Kidd’s follow-up, The Mermaid Chair, is an “emotionally rich novel, full of sultry, magical descriptions of life in the South” and an exploration of midlife marriage and a woman’s search for self-belonging. It was a #1 New York Times bestseller and spent nine months on the list. Winner of the 2005 Quill Award for General Fiction, The Mermaid Chair has sold over 1.8 million copies, has been translated into more than 20 languages, and was adapted into a television movie.
Kidd followed these novels with Traveling with Pomegranates, a mother-daughter travel memoir coauthored with her daughter Ann Kidd Taylor. Another New York Times bestseller, this wise and revealing memoir relates the stories of two women—a fiftysomething and a twentysomething—each at a crossroads, each on a quest to rediscover herself and one another. It has been called “a probing literary collaboration” by Publishers Weekly and a “stunning account of inner journeys, separate and intertwined” by Booklist.
The Invention of Wings was selected for Oprah’s Book Club 2.0 and debuted at #1 on The New York Times bestseller list, where it stayed for nine months. This exquisitely written novel is inspired in part by the historical figure of abolitionist and suffragist Sarah Grimke. The Invention of Wings chronicles the relationship between two women who are bonded in childhood—Sarah, the daughter of a wealthy Charleston family, and one of her family’s slaves, Hetty “Handful” Grimke, who yearns for freedom. A triumph of storytelling, Wings was hailed as a “textured masterpiece” by NPR and “exhilarating” by The Washington Post. The Chicago Tribune described it as “masterful… a remarkable novel about finding your voice.” It has sold more than a million copies and been translated into 20 languages.
An instant New York Times bestseller, Kidd’s fourth novel, The Book of Longings, imagines the story of a woman named Ana, the wife of Jesus. Set in the first century the novel takes Ana’s point of view as a brilliant, daring young woman who defies rigid societal expectations and takes fate into her hands. Grounded in meticulous historical research and written with a reverential approach to Jesus’s life that focuses on his humanity, The Book of Longings is an inspiring account of one woman’s bold struggle to realize the passion and potential inside her, while living in a time, place, and culture devised to silence her. The book has been translated into seventeen languages, spent seven weeks on The New York Times bestseller list, and was number one on the Indie Bound Independent bookstore bestseller list where it also spent seven months. A “richly imagined… a vibrant portrait of a woman striving to preserve and celebrate women’s stories—her own and countless others” (Publishers Weekly, starred review), The Associated Press raved The Book of Longings “is an epic masterpiece that is a triumph of insight and storytelling.”

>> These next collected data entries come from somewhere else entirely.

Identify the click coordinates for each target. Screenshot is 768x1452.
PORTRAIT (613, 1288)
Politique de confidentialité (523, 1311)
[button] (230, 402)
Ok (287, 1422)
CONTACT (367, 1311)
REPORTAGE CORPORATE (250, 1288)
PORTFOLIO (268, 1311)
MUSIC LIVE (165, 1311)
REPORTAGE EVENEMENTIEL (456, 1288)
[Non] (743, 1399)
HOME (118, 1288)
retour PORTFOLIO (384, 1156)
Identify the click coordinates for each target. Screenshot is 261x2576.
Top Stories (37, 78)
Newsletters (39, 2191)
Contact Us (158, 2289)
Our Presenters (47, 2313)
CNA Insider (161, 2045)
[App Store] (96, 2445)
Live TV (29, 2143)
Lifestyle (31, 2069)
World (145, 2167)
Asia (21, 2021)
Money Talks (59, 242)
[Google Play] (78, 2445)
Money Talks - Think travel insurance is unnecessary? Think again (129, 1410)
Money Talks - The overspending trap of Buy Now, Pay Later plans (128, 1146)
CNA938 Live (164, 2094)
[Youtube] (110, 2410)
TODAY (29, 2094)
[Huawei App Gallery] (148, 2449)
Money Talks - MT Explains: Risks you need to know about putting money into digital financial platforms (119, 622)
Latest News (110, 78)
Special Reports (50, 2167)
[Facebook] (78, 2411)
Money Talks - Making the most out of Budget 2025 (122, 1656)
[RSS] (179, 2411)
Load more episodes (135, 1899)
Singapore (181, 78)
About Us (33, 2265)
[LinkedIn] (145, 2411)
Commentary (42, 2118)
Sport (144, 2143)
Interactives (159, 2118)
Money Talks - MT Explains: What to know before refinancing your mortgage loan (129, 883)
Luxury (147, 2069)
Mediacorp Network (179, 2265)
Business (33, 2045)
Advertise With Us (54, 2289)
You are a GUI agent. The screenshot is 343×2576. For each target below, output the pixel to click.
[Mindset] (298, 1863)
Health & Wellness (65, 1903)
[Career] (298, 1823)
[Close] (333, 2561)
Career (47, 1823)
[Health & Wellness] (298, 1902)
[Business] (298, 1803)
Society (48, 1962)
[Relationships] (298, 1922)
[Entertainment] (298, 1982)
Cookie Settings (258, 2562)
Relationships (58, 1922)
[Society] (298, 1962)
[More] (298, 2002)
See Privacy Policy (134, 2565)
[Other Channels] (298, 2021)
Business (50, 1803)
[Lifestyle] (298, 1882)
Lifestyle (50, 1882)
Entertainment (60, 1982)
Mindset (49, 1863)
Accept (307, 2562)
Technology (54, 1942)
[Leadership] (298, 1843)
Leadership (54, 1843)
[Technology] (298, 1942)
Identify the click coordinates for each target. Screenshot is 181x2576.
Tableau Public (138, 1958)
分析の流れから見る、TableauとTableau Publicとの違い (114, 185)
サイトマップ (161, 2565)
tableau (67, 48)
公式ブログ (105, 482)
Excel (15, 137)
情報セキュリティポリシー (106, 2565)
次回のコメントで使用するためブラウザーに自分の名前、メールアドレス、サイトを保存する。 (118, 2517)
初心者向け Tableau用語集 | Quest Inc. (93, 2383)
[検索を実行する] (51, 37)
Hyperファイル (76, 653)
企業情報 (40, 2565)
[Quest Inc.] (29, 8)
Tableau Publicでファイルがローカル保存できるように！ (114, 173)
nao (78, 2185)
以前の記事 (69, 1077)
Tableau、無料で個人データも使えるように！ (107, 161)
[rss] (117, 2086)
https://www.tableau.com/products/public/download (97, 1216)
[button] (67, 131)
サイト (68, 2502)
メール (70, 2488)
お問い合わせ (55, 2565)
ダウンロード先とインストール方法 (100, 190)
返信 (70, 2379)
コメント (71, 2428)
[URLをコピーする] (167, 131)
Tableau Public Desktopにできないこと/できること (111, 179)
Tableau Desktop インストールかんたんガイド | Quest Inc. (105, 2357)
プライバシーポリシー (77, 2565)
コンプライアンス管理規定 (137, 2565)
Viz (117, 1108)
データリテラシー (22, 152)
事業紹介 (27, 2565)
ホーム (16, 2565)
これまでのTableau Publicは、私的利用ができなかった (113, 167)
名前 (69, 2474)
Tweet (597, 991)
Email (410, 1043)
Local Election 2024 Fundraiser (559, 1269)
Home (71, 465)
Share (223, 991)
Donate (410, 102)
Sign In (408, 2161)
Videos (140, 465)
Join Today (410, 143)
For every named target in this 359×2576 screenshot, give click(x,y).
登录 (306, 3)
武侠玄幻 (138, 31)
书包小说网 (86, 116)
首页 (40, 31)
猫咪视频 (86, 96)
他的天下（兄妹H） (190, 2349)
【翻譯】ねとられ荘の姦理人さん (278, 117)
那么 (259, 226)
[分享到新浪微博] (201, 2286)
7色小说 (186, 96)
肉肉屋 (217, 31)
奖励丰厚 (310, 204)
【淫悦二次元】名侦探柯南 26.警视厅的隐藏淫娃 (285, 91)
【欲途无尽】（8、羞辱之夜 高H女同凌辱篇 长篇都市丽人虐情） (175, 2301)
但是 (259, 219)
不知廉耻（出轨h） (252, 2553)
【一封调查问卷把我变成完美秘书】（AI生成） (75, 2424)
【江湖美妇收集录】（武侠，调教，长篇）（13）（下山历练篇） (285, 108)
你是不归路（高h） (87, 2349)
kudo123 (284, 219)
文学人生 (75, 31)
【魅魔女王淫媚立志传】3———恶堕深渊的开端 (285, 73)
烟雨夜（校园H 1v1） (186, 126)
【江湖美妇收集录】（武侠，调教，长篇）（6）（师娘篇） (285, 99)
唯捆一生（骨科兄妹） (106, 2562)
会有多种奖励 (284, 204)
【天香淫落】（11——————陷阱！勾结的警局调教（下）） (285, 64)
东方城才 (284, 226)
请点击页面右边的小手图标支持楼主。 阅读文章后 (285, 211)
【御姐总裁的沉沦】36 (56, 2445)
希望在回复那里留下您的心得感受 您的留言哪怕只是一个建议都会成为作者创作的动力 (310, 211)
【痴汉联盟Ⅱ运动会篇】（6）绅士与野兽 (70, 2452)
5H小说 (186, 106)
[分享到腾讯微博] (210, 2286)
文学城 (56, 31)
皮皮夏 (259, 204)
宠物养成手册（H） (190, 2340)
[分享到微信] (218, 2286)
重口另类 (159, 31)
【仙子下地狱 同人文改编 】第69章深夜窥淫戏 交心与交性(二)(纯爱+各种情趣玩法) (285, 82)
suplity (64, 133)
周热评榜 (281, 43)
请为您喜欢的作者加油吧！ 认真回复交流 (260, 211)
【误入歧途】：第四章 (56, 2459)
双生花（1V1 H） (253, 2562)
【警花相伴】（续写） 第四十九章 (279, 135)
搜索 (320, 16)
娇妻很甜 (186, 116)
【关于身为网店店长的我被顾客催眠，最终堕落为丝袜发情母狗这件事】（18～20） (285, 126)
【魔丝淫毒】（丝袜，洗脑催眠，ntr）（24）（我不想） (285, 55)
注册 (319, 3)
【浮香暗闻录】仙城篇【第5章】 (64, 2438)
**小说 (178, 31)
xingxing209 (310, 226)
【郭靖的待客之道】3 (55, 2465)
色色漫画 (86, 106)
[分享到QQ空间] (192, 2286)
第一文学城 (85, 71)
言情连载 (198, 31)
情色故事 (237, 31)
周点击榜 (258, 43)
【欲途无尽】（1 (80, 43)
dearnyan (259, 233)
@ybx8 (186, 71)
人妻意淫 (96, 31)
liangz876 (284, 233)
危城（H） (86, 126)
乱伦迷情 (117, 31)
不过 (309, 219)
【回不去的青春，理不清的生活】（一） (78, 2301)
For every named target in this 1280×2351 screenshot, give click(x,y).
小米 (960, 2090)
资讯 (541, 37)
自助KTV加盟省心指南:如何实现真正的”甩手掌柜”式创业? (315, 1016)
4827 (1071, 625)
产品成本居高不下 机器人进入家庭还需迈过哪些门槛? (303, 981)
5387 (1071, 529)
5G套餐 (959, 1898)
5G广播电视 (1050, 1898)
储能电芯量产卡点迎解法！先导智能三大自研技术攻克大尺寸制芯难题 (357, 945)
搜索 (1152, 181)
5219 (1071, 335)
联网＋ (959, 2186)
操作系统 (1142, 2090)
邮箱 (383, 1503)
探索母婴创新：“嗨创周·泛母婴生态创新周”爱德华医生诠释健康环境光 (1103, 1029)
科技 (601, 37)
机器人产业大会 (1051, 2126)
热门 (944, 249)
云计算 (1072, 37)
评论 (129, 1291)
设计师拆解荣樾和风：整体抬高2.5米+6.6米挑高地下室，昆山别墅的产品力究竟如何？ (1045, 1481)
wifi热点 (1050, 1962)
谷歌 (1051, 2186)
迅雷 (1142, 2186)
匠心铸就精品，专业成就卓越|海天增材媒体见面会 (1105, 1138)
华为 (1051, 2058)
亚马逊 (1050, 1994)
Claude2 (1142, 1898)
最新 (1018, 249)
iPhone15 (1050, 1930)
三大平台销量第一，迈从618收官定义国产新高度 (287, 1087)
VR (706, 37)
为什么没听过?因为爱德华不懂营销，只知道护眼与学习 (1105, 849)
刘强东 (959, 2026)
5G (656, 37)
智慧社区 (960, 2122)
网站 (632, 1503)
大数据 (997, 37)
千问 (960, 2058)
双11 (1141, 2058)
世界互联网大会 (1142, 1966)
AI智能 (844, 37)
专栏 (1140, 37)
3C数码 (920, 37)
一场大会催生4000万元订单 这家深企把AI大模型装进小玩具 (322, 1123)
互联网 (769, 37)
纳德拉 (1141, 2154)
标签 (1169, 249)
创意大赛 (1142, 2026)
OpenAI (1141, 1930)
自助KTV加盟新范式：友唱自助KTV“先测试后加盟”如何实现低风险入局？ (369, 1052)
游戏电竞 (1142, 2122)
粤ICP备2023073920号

Kidd is also the author of several highly regarded spiritual memoirs, including When the Heart Waits, her enduring account of spiritual awakening, and The Dance of the Dissident Daughter, a groundbreaking work in feminine spirituality and feminist theology. Firstlight, a collection of Kidd’s early writings, is a compilation of inspirational stories, spiritual essays, and meditations.
Kidd has received numerous awards and honors, including the 2004 Book Sense Paperback Book of the Year for The Secret Life of Bees and a nomination for the Women’s Prize for Fiction. The Invention of Wings was longlisted for the International Dublin Literary Award. In 2016, Texas Christian University, Kidd’s alma mater, awarded her an honorary doctorate.
In her lectures, Kidd discusses the themes and meanings of her work; the inspiration for her stories and characters; the experience of becoming a writer; racial and social justice; and the intersection of writing, creativity, and soul. She lives with her husband, Sandy, in North Carolina.